Ilana foi responsável pelos roteiros dos filmes do caso Von Richtofen - Foto: Divulgação/Assessoria
Ilana foi responsável pelos roteiros dos filmes do caso Von Richtofen - Foto: Divulgação/Assessoria

Antes de se estabelecer como uma escritora criminal de sucesso, Ilana também era uma fã de obras ligadas ao tema. E ela explica o que chamou a atenção para que se aprofundasse no mundo do crime.

“O absurdo! ‘Como assim alguém matou 100 pessoas? Como assim torturou? Como assim nunca ninguém achou?’. Os enigmas são atraentes”, aponta.

Christian Dunker concorda com a atração pelo “suspense”, mas vê uma certa admiração de parte da população por alguns criminosos. “A cultura brasileira tem uma certa afinidade com esse ‘anormal’. Está muito próximo de nós, vive entre nós. Olhando por um certo ângulo, nós mesmos podemos nos reconhecer ali naquela narrativa”, argumenta.

“Temos um problema brasileiro, em que o crime estaria associado a certo heroísmo, ao estado de exceção, àquele que se diferencia enquanto indivíduo e faz valer sua coragem no ato criminoso. No Brasil, temos essa especificidade que é a interpretação de que a corrupção graça por todos os lados, a falta de limites é geral e, portanto, aqueles que são transgressores também estão ensinando a todos nós como nos virarmos em uma cultura na qual a lei está sob custódia.”

Prós x contras

O sucesso de obras criminais fez com que fosse retomada uma discussão sobre possíveis danos que a exploração desse assunto pode trazer. Christian considera que o público brasileiro tem sido “formado há décadas” por programas televisivos que se aproveitam da “estética da violência”.
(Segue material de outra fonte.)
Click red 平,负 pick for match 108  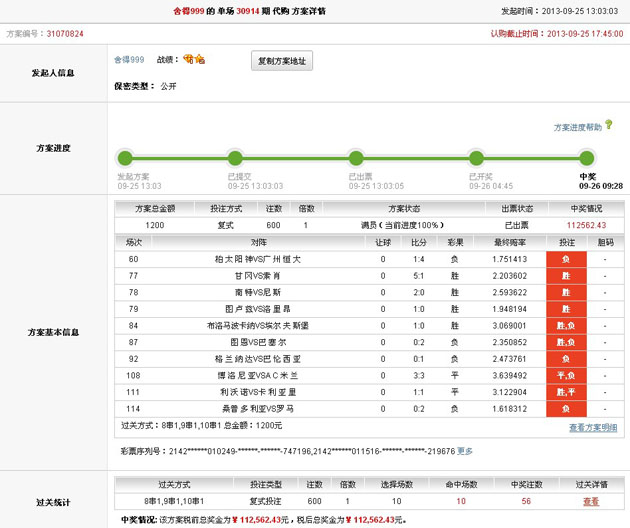566,375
“É a política da insegurança, em que o medo tem papel fundamental, em que o discurso sobre insegurança vai ter efeitos políticos. Vai se juntando uma série de coisas nesse formato que preparou e formou um público. E agora, uma vez formado, você tem uma facilidade de vender e criar produtos para eles.”

Ilana, por outro lado, considera que livros, filmes e séries criminais, quando bem-feitos, têm poder educativo. Ela aponta que obras como CSI tiveram impacto direto no conhecimento coletivo sobre, por exemplo, como deve funcionar um julgamento.

“A arte é um belíssimo caminho para gerar cultura. Como foi gerada a cultura de prova, que hoje reina lá fora e aqui ainda está caminhando? Só quando entenderam que a prova é importante. A pessoa vai entendendo o que é digital, DNA. Os jurados aprendem a exigir mais evidências sobre os crimes, e não só uma retórica ou uma acusação ou defesa verbal.”

A escritora destaca, ainda, a relevância dessas obras para entender o caminho traçado pelo criminoso. Segundo ela, o objetivo não é “gerar compaixão”, mas mostrar que se trata de um ser humano que merece um julgamento dentro das leis.

“Estamos julgando se é bom ou mal ou se cometeu crime? Nossa sociedade confunde um pouco. Julgamento divino, moral, é pra Deus. Estamos falando de outra coisa: se cometeu crime, se tem atenuante, se tem qualificadora e se eu tenho prova disso”, argumenta. “Todo mundo grita sobre a falta de empatia dos assassinos, mas as próprias pessoas não têm a menor empatia com alguém julgado. Uma pessoa que tropeça na vida e comete um crime pode ser seu vizinho, seu amigo, um filho, seu pai. E aí, como é que faz?”.